*PROBLEM REQUIREMENTS:* Reproduce the following lines verbatim, omitting the pictures from your output.

◆ ◆ ◆ ◆ ◆ ◆ ◆

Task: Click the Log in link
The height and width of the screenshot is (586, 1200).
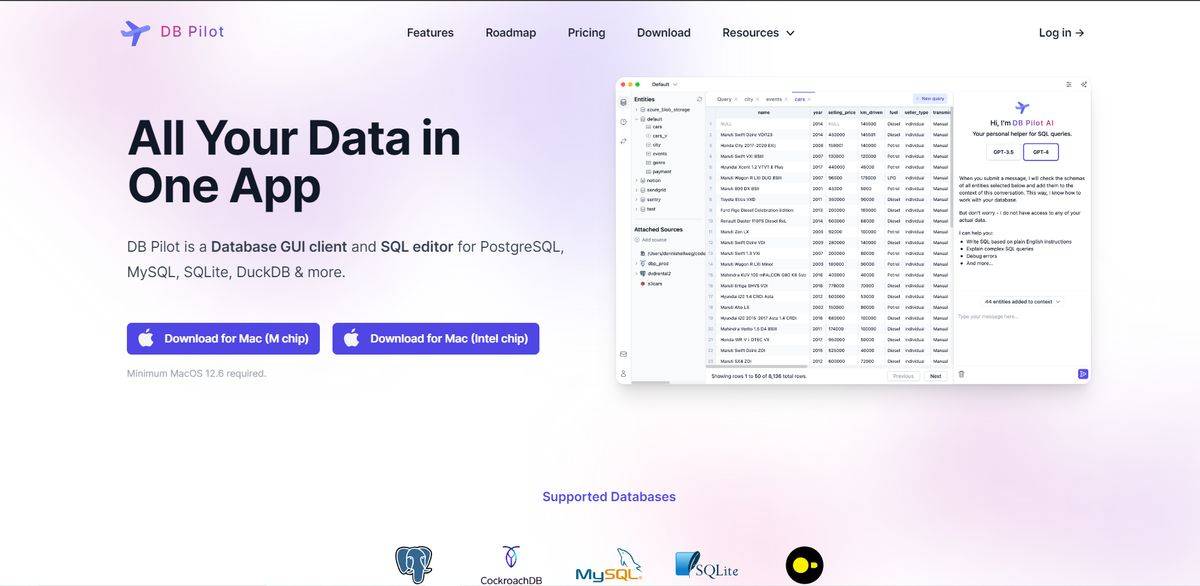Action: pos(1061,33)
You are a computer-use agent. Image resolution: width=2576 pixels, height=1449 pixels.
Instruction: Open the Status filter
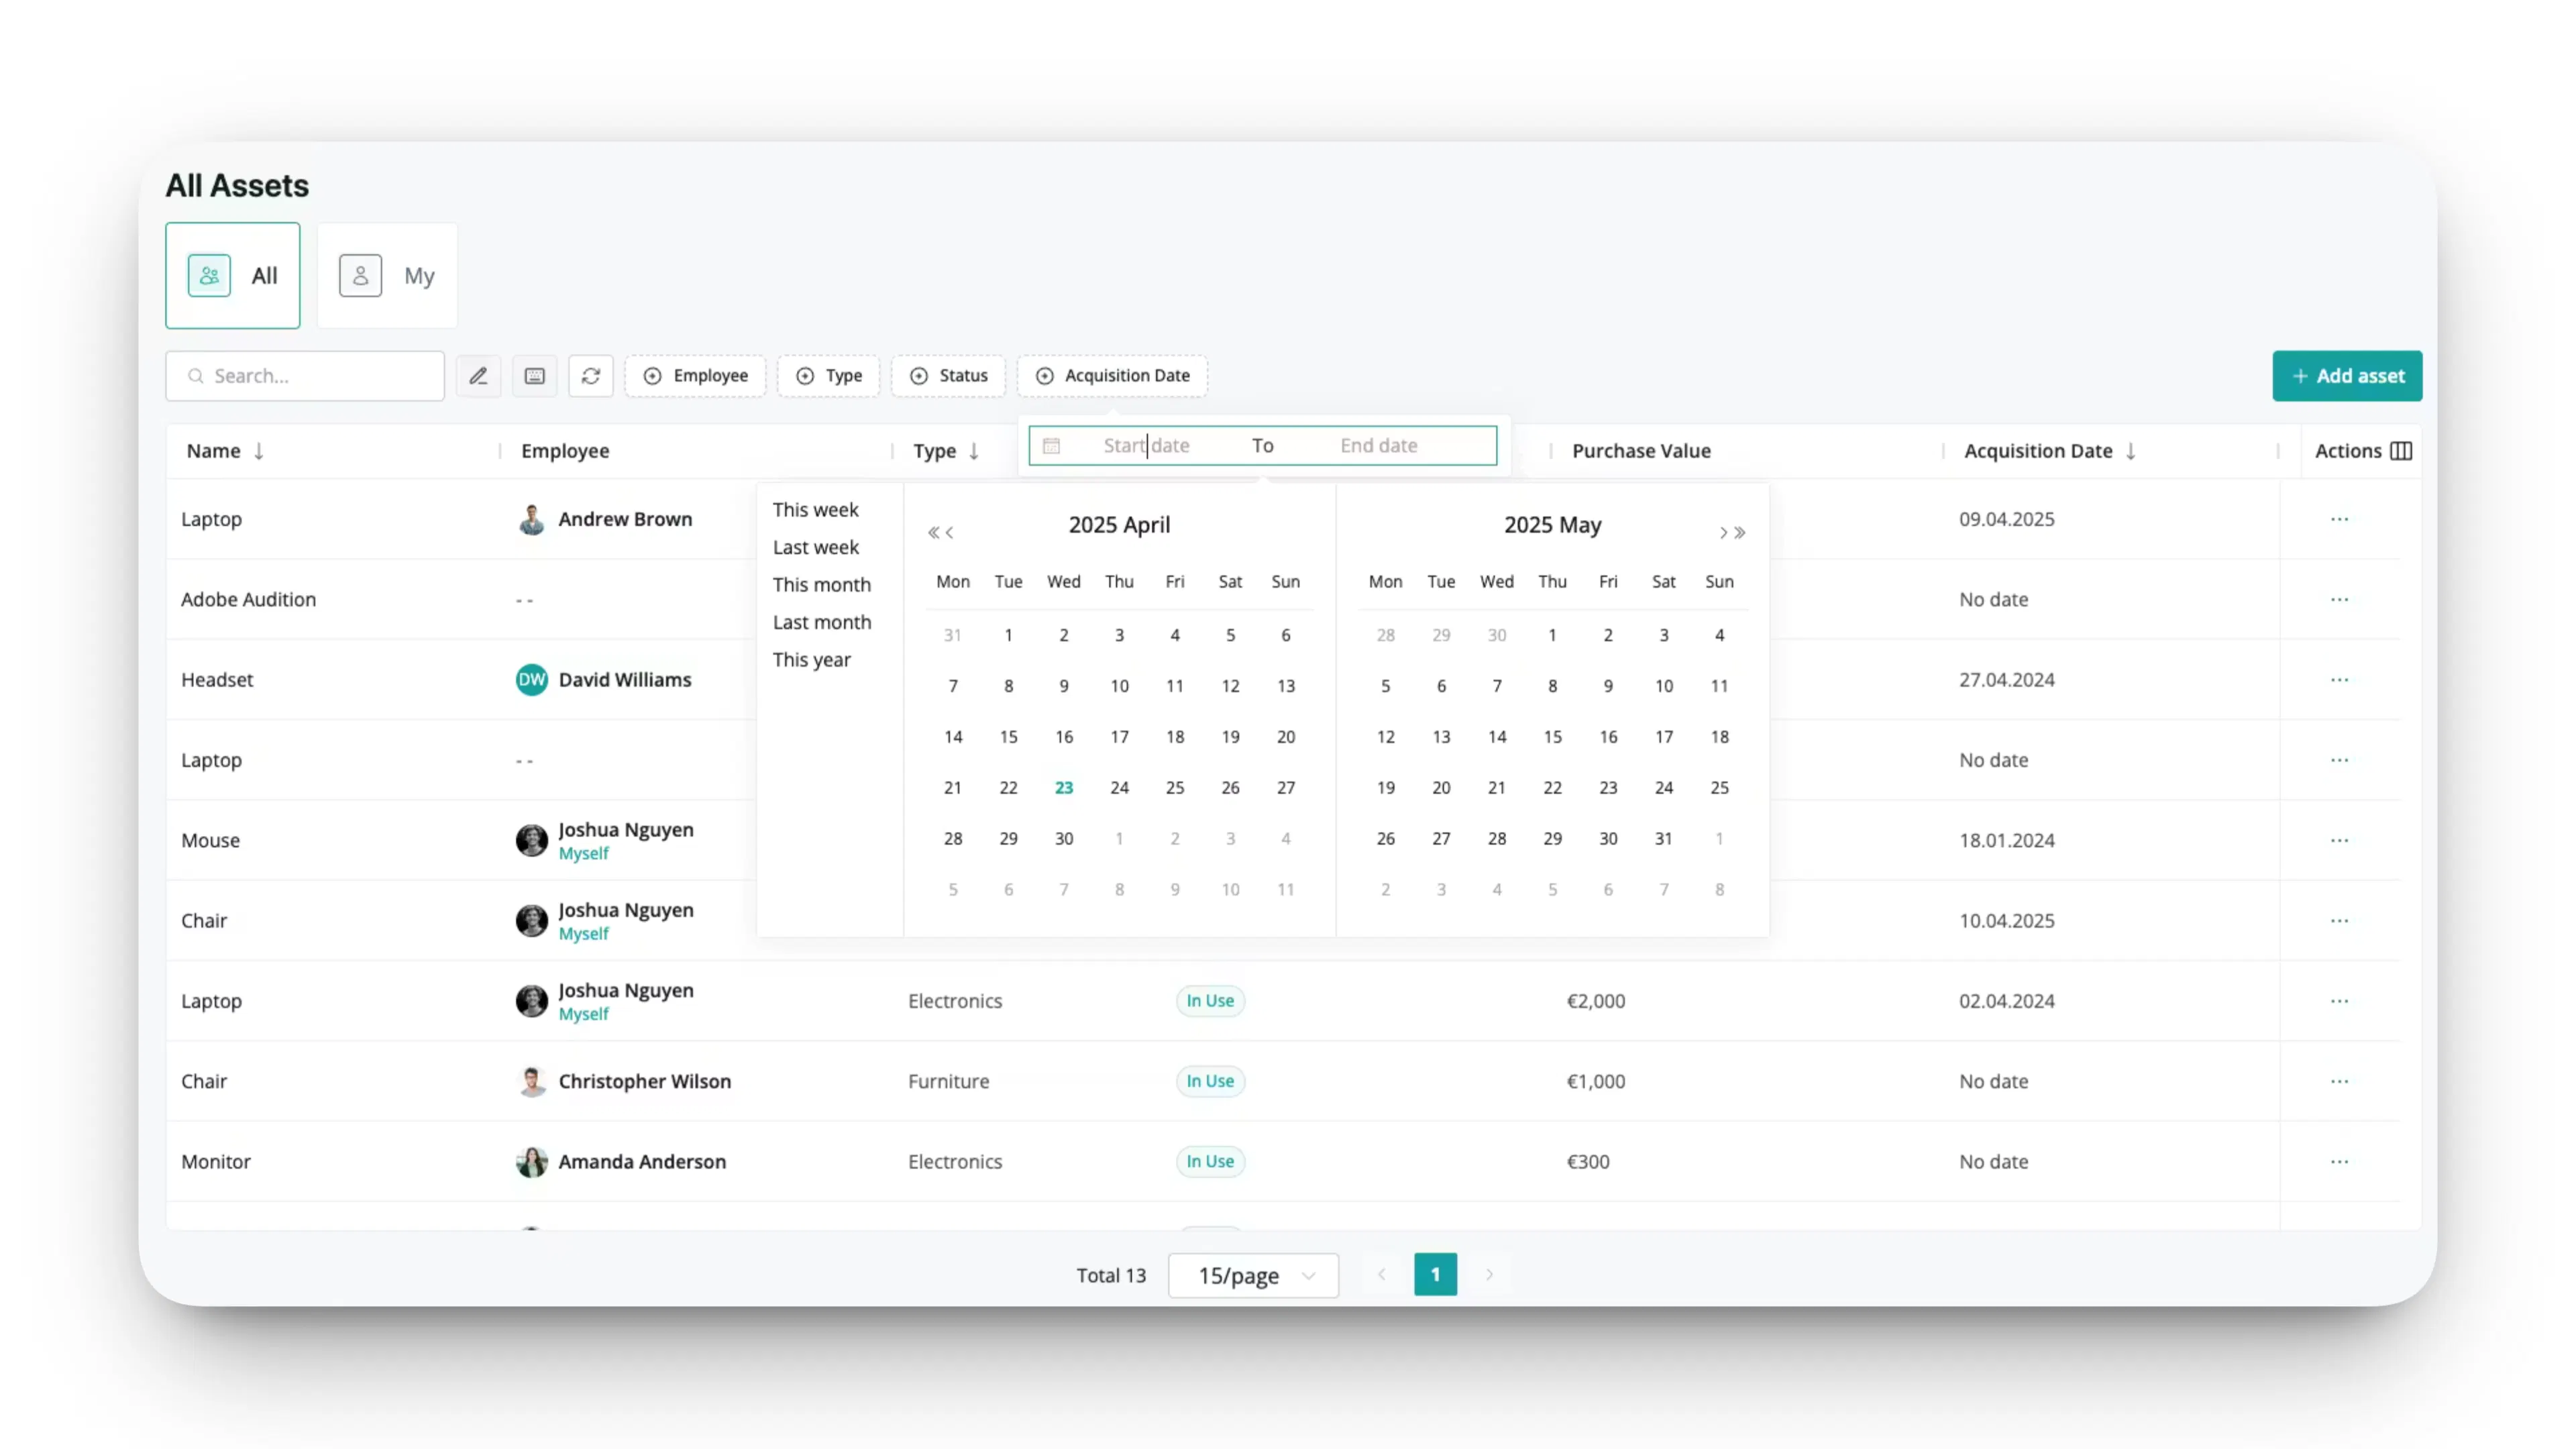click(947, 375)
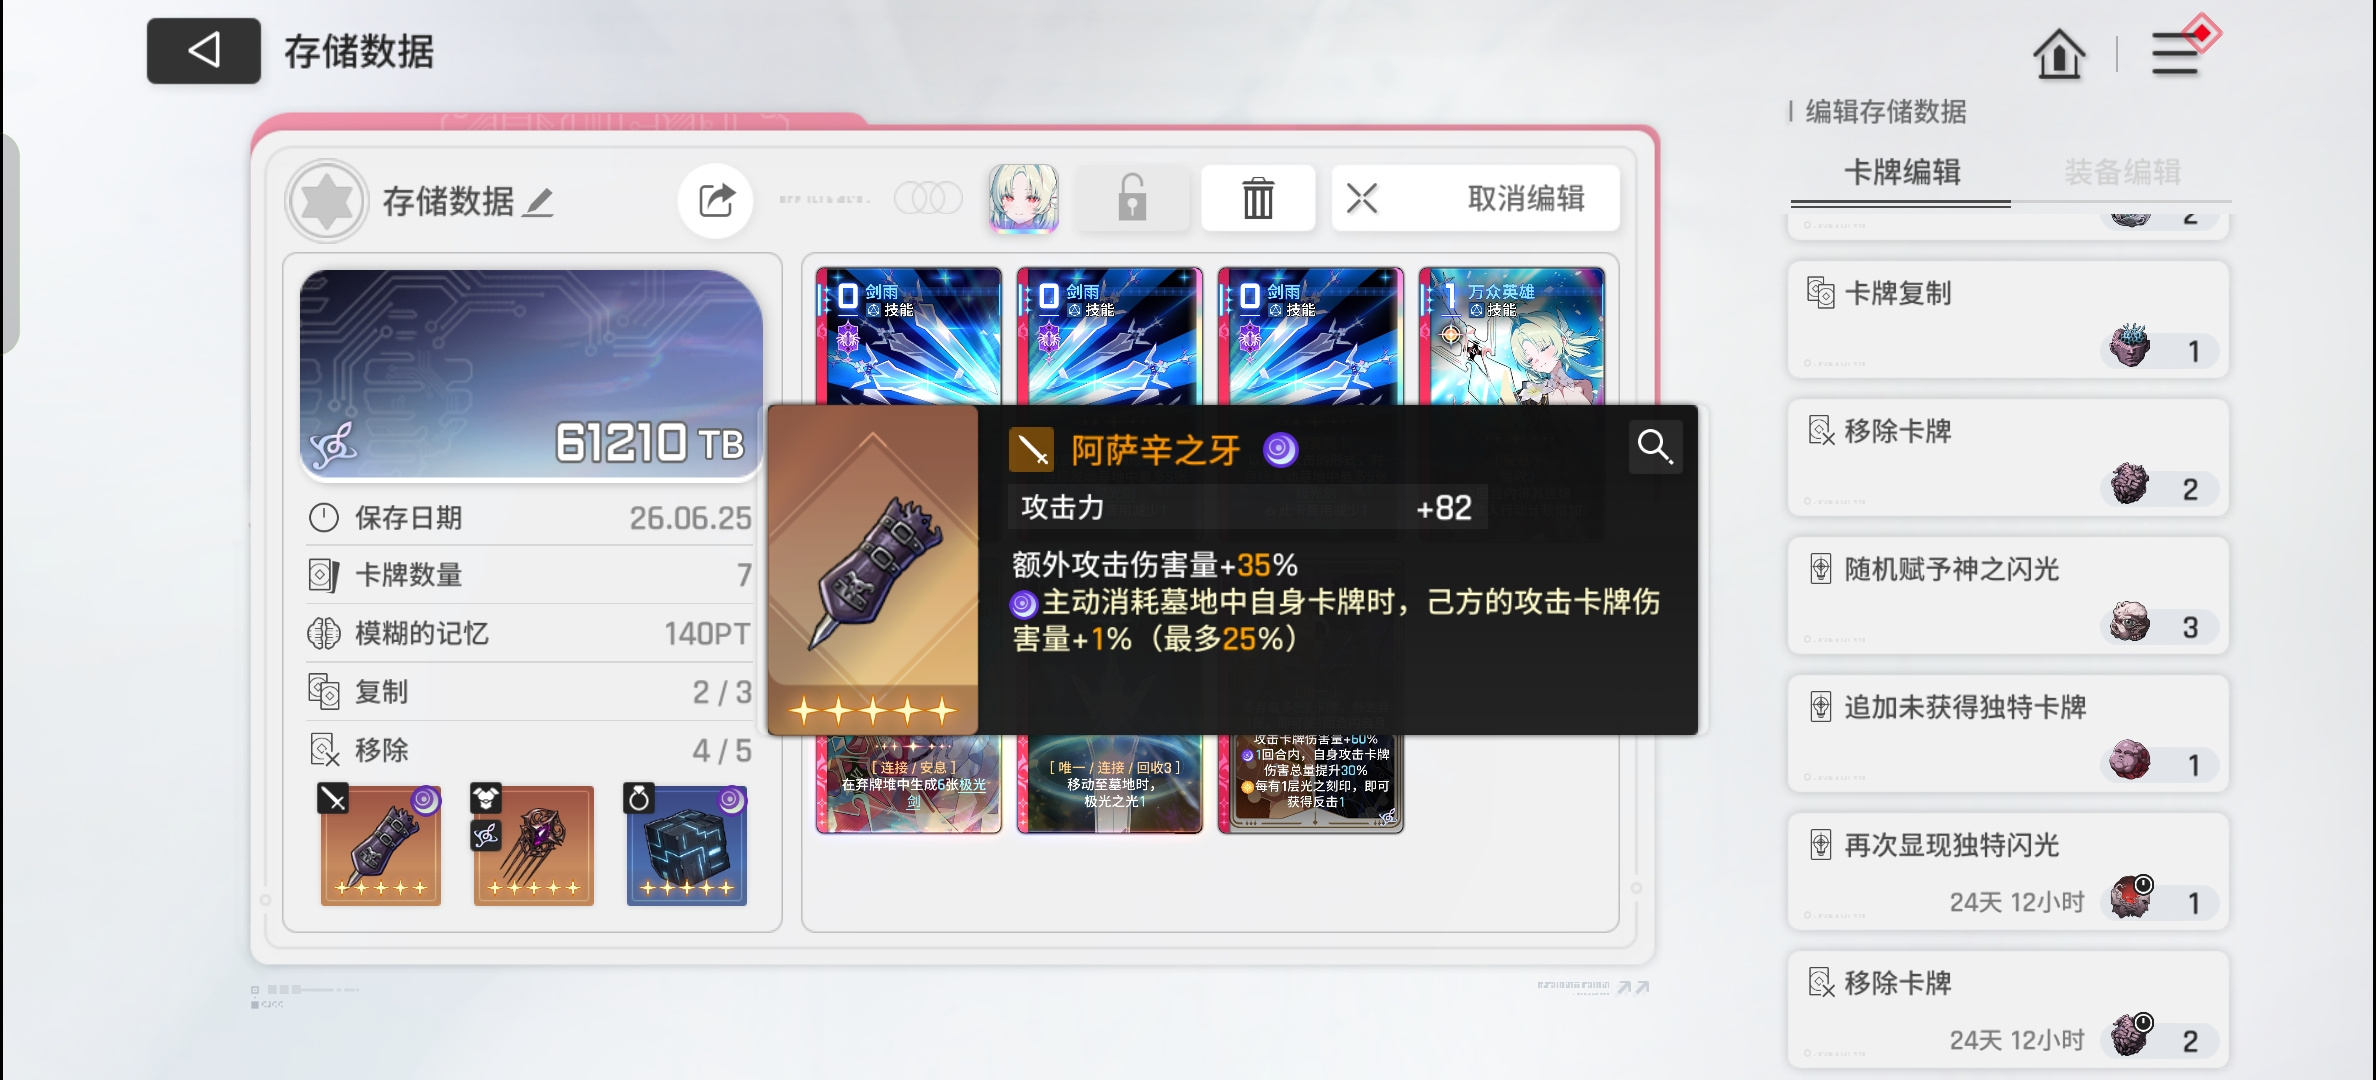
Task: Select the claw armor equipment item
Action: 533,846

◆ ◆ ◆ ◆ ◆ ◆ ◆

*WRITTEN RESPONSE:*
Task: Click the Log in link
The height and width of the screenshot is (586, 1200).
Action: pos(1061,33)
You are a computer-use agent. Image resolution: width=2576 pixels, height=1449 pixels.
Instruction: Open the Status filter
click(947, 375)
Task: Select the claw armor equipment item
Action: 533,846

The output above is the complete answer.